Кестрель сощурилась:

– Кто? Твой бог?

– Не прямым текстом, но все же.

Она покачала головой.

– Прошу тебя, ответь на мой вопрос.

– Может, он погибнет от моей руки, – сказала она. – От моего меча.

– Я должен знать, каково твое решение.

– Тогда убей. – Глаза Кестрель влажно заблестели. – Поклянись, что убьешь.

Узел в груди распутался.

– Конечно.

– Он изменил нас обоих. – Кестрель с трудом подбирала слова. – Стоит мне только подумать о тебе, обо всем, что ты потерял, о том, кем ты был и кем тебя вынудили стать… О том, кем ты мог бы стать… И я – я стала такой, не способной даже… – Она резко замолчала.

– Кестрель, – тихо произнес Арин, – я люблю тебя такой, какая ты есть.

Но в ответ она только сжала губы.

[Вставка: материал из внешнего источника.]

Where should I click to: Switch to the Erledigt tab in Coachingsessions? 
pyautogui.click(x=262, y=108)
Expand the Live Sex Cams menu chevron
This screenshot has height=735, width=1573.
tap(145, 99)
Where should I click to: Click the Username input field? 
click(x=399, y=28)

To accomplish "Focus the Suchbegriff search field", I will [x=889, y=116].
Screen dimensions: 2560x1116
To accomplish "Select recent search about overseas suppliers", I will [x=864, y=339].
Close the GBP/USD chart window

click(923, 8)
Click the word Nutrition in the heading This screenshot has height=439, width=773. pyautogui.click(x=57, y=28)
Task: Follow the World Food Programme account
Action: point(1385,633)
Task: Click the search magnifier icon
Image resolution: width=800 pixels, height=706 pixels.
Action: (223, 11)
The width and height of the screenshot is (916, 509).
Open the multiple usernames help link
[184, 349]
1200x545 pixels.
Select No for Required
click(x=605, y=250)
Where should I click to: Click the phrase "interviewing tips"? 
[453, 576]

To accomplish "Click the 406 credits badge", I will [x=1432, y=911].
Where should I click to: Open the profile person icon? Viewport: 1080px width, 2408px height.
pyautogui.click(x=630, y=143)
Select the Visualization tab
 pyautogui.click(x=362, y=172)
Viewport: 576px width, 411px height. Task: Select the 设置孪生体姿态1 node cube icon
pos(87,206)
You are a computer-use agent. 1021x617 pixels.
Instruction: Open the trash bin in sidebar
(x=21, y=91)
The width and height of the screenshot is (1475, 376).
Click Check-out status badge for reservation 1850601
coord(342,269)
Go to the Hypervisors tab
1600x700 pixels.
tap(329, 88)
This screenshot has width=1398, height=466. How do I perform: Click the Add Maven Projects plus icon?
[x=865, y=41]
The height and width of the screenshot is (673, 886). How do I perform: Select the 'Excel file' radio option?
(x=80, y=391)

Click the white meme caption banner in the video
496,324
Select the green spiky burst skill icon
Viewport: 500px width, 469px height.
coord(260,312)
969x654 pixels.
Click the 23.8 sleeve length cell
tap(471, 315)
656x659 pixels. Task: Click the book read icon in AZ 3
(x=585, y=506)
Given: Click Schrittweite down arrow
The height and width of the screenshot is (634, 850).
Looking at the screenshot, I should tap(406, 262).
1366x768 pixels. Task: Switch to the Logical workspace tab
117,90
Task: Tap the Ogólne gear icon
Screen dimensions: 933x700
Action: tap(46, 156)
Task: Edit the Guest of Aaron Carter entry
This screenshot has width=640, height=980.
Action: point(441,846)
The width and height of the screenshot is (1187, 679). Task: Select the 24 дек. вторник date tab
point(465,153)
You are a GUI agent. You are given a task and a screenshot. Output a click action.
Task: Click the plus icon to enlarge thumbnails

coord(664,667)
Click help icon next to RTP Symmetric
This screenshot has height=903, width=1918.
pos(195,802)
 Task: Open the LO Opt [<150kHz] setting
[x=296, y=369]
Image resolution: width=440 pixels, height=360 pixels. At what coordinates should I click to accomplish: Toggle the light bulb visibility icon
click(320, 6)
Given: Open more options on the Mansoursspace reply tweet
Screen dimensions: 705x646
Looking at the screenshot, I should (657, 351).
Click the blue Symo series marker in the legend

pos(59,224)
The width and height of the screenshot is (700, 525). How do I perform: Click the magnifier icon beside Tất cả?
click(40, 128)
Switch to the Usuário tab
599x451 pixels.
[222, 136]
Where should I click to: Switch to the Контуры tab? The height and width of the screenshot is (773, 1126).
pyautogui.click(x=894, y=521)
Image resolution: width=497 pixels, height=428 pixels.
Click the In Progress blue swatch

Ее лицо снова застыло. Арин вцепился в гриву Ланса.

– Так значит, дело во мне.

– Нет, Арин. – Но ее ответ прозвучал неуверенно.

Он подумал о том, как Кестрель любила отца – а тот просто взял и выбросил ее любовь, как мусор. Арин хотел бы рассказать, как вздрогнул, сорвав плющ, – потому что мгновенно узнав лик своего бога. Когда они разглядывали ночное небо, Арин будто смотрелся в черное зеркало воды, о котором говорила Кестрель. А там, в руинах храма, его охватила странная радость, облегчение от осознания собственного предназначения. Словно покровительство бога вернуло ему семью. Он хотел предупредить Кестрель: она пока еще не понимает, что это значит – потерять родителя.

– А ты боишься битвы? – спросила Кестрель.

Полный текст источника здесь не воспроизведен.